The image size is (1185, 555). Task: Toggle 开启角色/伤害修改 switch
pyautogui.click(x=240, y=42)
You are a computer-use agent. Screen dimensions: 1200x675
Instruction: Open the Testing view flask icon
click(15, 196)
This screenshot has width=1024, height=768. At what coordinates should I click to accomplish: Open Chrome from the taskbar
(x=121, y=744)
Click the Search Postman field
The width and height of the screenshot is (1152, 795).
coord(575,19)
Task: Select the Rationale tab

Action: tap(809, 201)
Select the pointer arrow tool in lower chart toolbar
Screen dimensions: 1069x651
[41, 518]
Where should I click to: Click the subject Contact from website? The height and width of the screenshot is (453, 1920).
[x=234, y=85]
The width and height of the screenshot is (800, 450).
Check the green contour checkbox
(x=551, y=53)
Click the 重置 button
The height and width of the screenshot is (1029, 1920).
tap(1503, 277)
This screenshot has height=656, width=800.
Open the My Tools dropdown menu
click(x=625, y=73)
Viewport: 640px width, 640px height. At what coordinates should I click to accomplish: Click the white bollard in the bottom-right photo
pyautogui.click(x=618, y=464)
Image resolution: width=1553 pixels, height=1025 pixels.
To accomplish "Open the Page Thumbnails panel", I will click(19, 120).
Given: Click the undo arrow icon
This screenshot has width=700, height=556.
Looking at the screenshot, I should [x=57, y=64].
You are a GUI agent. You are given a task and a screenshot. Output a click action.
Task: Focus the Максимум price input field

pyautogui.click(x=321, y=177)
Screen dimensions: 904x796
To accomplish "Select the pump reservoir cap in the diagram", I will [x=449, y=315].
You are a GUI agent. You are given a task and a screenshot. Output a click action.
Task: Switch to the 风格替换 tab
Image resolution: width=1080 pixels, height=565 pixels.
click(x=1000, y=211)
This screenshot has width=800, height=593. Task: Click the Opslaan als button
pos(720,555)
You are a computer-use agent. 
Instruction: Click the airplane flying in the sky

◆ **EXERCISE**: Copy each record above so that no word or mark differs.

◆ **SOLUTION**:
The image size is (1185, 555). Task: Toggle 开启角色/伤害修改 switch
pyautogui.click(x=240, y=42)
You are a computer-use agent. Screen dimensions: 1200x675
Instruction: Open the Testing view flask icon
click(15, 196)
This screenshot has width=1024, height=768. At what coordinates should I click to accomplish: Open Chrome from the taskbar
(x=121, y=744)
Click the Search Postman field
The width and height of the screenshot is (1152, 795).
coord(575,19)
Task: Select the Rationale tab

Action: tap(809, 201)
Select the pointer arrow tool in lower chart toolbar
Screen dimensions: 1069x651
[41, 518]
Where should I click to: Click the subject Contact from website? The height and width of the screenshot is (453, 1920).
[x=234, y=85]
The width and height of the screenshot is (800, 450).
Check the green contour checkbox
(x=551, y=53)
Click the 重置 button
The height and width of the screenshot is (1029, 1920).
tap(1503, 277)
This screenshot has height=656, width=800.
Open the My Tools dropdown menu
click(x=625, y=73)
Viewport: 640px width, 640px height. At what coordinates should I click to accomplish: Click the white bollard in the bottom-right photo
pyautogui.click(x=618, y=464)
Image resolution: width=1553 pixels, height=1025 pixels.
To accomplish "Open the Page Thumbnails panel", I will click(19, 120).
Given: Click the undo arrow icon
This screenshot has width=700, height=556.
Looking at the screenshot, I should [x=57, y=64].
You are a GUI agent. You are given a task and a screenshot. Output a click action.
Task: Focus the Максимум price input field

pyautogui.click(x=321, y=177)
Screen dimensions: 904x796
To accomplish "Select the pump reservoir cap in the diagram", I will [x=449, y=315].
You are a GUI agent. You are given a task and a screenshot. Output a click action.
Task: Switch to the 风格替换 tab
Image resolution: width=1080 pixels, height=565 pixels.
click(x=1000, y=211)
This screenshot has width=800, height=593. Task: Click the Opslaan als button
pos(720,555)
You are a computer-use agent. 
Instruction: Click the airplane flying in the sky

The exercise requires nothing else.